Wages and employment are discussed as if they had no relation to productivity and output. On the assumption that there is only a fixed amount of work to be done, the conclusion is drawn that a thirty-hour week will provide more jobs and will therefore be preferable to a forty-hour week. A hundred make-work practices of labor unions are confusedly tolerated. When a Petrillo threatens to put a radio station out of business unless it employs twice as many musicians as it needs, he is supported by part of the public because he is after all merely trying to create jobs. When we had our WPA, it was considered a mark of genius for the administrators to think of projects that employed the largest number of men in relation to the value of the work performed—in other words, in which labor was least efficient.
It would be far better, if that were the choice—which it isn’t—to have maximum production with part of the population supported in idleness by undisguised relief than to provide “full employment” by so many forms of disguised make-work that production is disorganized. The progress of civilization has meant the reduction of employment, not its increase. It is because we have become increasingly wealthy as a nation that we have been able virtually to eliminate child labor, to remove the necessity of work for many of the aged and to make it unnecessary for millions of women to take jobs.
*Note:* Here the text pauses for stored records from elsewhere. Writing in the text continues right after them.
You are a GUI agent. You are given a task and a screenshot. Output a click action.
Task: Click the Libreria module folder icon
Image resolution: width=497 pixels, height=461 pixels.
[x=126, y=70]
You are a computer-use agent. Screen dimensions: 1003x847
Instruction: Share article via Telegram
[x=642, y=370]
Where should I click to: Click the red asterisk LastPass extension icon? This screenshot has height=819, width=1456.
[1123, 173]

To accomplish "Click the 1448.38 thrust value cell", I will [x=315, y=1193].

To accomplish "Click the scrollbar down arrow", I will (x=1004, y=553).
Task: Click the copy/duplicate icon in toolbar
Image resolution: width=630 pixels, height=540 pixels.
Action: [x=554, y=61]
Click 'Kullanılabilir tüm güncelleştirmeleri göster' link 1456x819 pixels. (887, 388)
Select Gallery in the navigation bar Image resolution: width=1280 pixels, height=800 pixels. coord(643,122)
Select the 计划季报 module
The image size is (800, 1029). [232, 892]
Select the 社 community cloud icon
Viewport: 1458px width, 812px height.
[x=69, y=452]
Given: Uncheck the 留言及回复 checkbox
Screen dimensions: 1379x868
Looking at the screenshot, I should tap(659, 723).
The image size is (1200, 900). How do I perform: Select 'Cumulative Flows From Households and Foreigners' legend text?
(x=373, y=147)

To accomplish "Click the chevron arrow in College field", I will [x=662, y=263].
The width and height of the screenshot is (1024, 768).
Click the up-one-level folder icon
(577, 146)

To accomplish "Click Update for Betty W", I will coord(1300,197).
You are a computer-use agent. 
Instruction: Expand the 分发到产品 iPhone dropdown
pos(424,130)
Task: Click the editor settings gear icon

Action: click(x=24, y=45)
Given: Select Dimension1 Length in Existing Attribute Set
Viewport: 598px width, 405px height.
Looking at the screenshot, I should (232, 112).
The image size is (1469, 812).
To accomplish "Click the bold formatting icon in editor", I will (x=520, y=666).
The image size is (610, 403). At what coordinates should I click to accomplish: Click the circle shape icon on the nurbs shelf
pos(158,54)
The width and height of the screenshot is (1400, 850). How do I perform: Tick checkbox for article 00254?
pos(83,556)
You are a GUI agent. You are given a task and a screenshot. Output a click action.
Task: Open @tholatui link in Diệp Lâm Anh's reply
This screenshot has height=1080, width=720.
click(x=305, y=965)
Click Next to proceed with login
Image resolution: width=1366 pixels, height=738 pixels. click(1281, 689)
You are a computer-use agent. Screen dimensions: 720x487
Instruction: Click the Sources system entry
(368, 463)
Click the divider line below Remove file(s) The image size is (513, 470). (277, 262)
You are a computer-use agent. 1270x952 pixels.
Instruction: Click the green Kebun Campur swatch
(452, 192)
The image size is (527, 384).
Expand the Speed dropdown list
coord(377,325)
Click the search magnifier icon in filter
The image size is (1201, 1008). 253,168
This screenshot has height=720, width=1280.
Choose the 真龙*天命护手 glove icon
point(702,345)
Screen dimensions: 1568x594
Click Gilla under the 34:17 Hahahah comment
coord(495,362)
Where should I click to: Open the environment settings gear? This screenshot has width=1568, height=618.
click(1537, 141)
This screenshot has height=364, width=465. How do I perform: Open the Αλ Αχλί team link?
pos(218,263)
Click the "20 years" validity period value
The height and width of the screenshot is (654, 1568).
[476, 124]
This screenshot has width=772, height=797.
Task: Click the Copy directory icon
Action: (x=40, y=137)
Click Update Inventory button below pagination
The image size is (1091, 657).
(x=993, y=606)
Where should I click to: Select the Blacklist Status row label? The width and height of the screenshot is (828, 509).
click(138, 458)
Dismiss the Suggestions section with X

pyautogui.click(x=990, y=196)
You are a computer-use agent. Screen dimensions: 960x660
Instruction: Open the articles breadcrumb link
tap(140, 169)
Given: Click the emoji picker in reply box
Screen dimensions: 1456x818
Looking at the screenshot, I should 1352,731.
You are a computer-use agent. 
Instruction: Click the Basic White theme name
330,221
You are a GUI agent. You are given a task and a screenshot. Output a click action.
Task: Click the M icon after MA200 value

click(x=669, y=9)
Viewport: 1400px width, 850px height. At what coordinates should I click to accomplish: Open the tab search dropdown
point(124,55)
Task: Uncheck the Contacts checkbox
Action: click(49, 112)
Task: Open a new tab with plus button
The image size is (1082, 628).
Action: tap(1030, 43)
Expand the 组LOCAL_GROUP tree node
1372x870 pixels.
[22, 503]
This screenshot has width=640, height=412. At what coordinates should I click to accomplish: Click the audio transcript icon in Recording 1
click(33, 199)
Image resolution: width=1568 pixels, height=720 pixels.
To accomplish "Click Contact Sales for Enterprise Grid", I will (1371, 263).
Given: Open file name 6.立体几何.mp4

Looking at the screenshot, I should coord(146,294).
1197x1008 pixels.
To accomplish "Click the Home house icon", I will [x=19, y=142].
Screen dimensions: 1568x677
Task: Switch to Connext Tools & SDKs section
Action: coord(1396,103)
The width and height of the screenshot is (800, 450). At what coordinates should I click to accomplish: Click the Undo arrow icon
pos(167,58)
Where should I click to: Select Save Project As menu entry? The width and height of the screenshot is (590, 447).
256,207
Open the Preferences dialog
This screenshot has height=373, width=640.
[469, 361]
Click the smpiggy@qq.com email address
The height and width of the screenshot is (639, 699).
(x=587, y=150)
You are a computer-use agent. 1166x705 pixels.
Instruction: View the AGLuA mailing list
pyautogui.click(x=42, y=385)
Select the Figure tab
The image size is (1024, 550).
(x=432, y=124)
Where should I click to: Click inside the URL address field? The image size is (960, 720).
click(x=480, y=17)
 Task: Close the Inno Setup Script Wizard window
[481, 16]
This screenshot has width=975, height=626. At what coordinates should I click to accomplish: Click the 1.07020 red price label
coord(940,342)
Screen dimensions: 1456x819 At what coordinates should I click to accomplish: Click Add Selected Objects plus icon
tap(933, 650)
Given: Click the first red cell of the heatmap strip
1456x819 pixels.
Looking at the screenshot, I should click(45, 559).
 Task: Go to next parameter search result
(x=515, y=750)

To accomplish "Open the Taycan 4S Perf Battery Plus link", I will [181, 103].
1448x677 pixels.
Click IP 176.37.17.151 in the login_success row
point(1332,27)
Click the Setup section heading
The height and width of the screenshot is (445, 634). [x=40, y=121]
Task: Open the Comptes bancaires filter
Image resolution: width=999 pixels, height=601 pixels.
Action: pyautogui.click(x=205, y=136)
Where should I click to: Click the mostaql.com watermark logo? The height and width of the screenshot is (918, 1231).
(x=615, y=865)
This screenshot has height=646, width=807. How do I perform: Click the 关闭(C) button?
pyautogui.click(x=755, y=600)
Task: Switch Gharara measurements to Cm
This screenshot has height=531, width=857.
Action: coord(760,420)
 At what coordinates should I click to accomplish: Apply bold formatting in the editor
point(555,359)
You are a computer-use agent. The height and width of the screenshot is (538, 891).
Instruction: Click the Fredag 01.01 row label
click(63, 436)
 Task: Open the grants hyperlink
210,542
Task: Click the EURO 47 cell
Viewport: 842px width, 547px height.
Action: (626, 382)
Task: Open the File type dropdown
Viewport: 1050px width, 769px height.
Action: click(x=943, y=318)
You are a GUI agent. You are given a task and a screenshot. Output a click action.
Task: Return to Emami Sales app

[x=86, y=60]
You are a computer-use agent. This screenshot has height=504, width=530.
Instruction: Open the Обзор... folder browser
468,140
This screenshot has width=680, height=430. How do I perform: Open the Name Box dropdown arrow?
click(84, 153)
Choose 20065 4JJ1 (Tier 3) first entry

A much smaller proportion of the American population needs to work than that, say, of China or of Russia. The real question is not how many millions of jobs there will be in America ten years from now, but how much shall we produce, and what, in consequence, will be our standard of living? The problem of distribution on which all the stress is being put today, is after all more easily solved the more there is to distribute.
We can clarify our thinking if we put our chief emphasis where it belongs—on policies that will maximize production.
Posted on 5/19/14 at 4:23 am to HailHailtoMichigan!
Henry Hazlitt should be required reading for anyone to vote. 75% of Congress probably don't know who he is.
Posted on 5/19/14 at 5:25 pm to HailHailtoMichigan!
quote:
Ezra Klein recently wrote an article about how joblessness, not inequality, is the great crisis of our time. In typical liberal fashion, he trotted out the good ole' government as a solution to this problem of joblessness- aka public works.
But didn't we already do the whole stimulus things? Shovel ready jobs and all that jazz?
I guess when you're too busy being a Jurnolist you miss those sorts of things.
Posted on 5/19/14 at 5:27 pm to HailHailtoMichigan!
I don't understand what point you're trying to make, or even if you have one.
versus
Public works ARE production.
quote:
Ezra Klein recently wrote an article about how joblessness, not inequality, is the great crisis of our time. In typical liberal fashion, he trotted out the good ole' government as a solution to this problem of joblessness- aka public works.
versus
quote:
We can clarify our thinking if we put our chief emphasis where it belongs—on policies that will maximize production.
Public works ARE production.
Posted on 5/19/14 at 8:23 pm to HailHailtoMichigan!
quote:
THE ECONOMIC GOAL of any nation, as of any individual, is to get the greatest results with the least effort.
Couldn't agree more, and it is this line of thinking that truly progresses a society. Focusing on jobs for the sake of jobs is very short-sighted IMO. It's all about production. Certain jobs should become obsolete at a constant or increasing rate if we are advancing as we should be.
This applies on a personal level also. I always laugh when I hear people talk about how many hours they work a week, and how hard they work each day. That's very nice if it makes you feel good, but how much have you actually accomplished with that time? That's what you should be focusing on.